DOJ Seizes Huione Group Infrastructure Behind $31B Scam Market

Huione Group seizure of cloud infrastructure behind the Huione Guarantee crypto scam and money laundering marketplace

Cryptocurrency scam schemes rarely rest on people alone. They need infrastructure to receive, move, and disguise money. Now the U.S. Department of Justice says it has seized a cloud account that served the Huione Group.

What Was Seized

According to the department, subsidiaries of the Cambodian conglomerate used the account. Through the server infrastructure hosted there, investigators say, they helped move funds from crypto investment fraud, cyber scams, and other criminal schemes. The money traveled across blockchains and then exited into the regular banking system. The goal was to make the origin of the funds harder to trace.

The Scale of the Marketplace

A new timeline from Elliptic made the scale clearer. Huione Guarantee launched in 2021 as a Chinese-language marketplace on Telegram. On the surface, it looked like a venue for ordinary deals, including cars and real estate. In practice, analysts say, sellers there offered tools for industrial-scale fraud. Almost all payments ran through the stablecoin USDT.

By the time it was forced offline in May 2025, Huione Guarantee had received more than $31 billion in crypto transactions. For comparison, Silk Road processed about $216 million in total, and AlphaBay around $1 billion. Elliptic estimates that the payments arm, Huione Pay, received at least $103 billion in crypto assets over its lifetime. You can read Elliptic’s full analysis of the case.

What the Platform Sold

Court filings say the seized account helped run Huione Guarantee, also known as Haowang Guarantee. The platform, authorities say, supported Telegram channels that traded in crime. Those discussions covered stolen bank card data and documents, proceeds from malware theft, human-trafficking schemes, and laundering after romance and investment scams. Analysts also tied the market to phishing kits, face-swap tools for video calls, fake investment sites, and equipment used to hold workers in scam centers.

The Escrow Role

Huione Guarantee also acted as a guarantor. The service held funds between parties to a deal. In doing so, it helped criminals settle transactions on its platforms. After the first exposes, the group did not stop. The market was renamed Haowang Guarantee. Huione’s structures also launched their own USDH stablecoin, a blockchain, a crypto exchange, and a messenger to depend less on outside platforms.

A Long Enforcement Campaign

The FBI and other agencies repeatedly traced cyber-fraud proceeds to crypto addresses tied to the Huione Group. The funds then went through further laundering. The FBI also noted that crypto investment fraud complaints alone reported over $7.2 billion in losses in 2025.
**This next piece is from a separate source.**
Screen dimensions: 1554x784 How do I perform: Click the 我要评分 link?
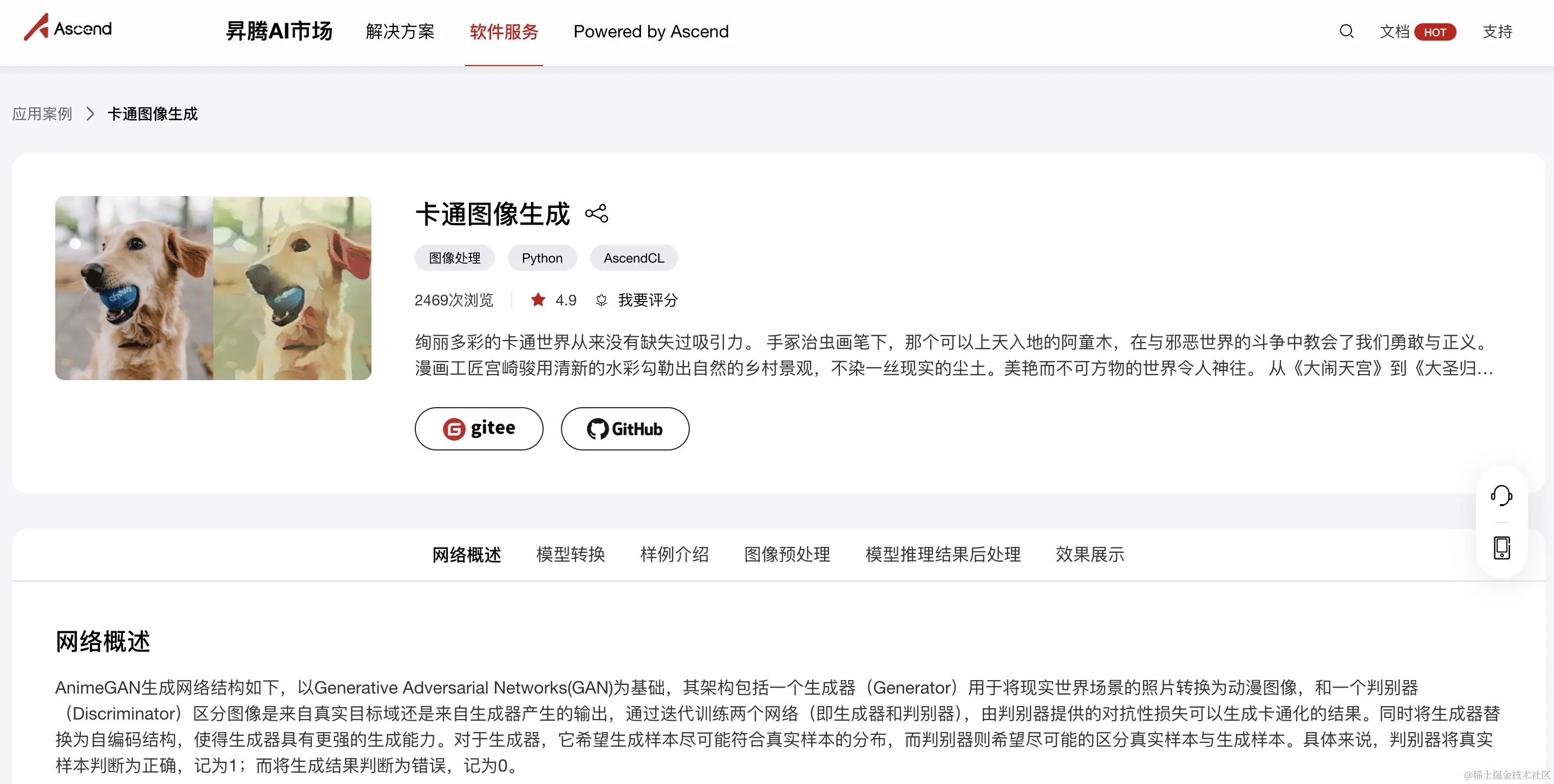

Huione was already under U.S. pressure. Last October, the Treasury’s FinCEN cut the group off from the U.S. financial system, calling it a major money laundering risk. FinCEN linked Huione not only to crypto fraud but also to cyber heists attributed to North Korea. Its materials cite at least $4 billion in illicit inflows from August 2021 to January 2025, including at least $37 million from North Korea-linked attacks.

Sanctions and Successors

Alongside the new seizure, the Treasury sanctioned 9 individuals and 26 entities tied to the transnational crime structure Prince Group. FinCEN also proposed extending its earlier Huione ban to H-Pay Service PLC and any successor, since it assesses that H-Pay effectively continued Huione Pay’s role. Separately, the DOJ earlier charged Prince Group founder Chen Zhi and filed its largest-ever forfeiture claim, for about 127,271 BTC worth roughly $15 billion.

The seizure does not mean the whole ecosystem is gone, though. Elliptic reports more than 30 successor marketplaces already operating after the strikes on Huione. The largest, Xinbi Guarantee, has processed more than $24 billion in crypto assets. Sellers there offer the same services that Huione Guarantee’s participants once promoted.

Who Is Investigating

The FBI’s San Francisco field office and IRS Criminal Investigation are handling the case under Operation Riptide. The DOJ also thanked Chainalysis, Elliptic, and Google’s cybercrime team for voluntarily sharing data. The department urges cyber-fraud victims to report to the FBI’s Internet Crime Complaint Center (IC3), so investigators can trace stolen funds and build cases against the organizers.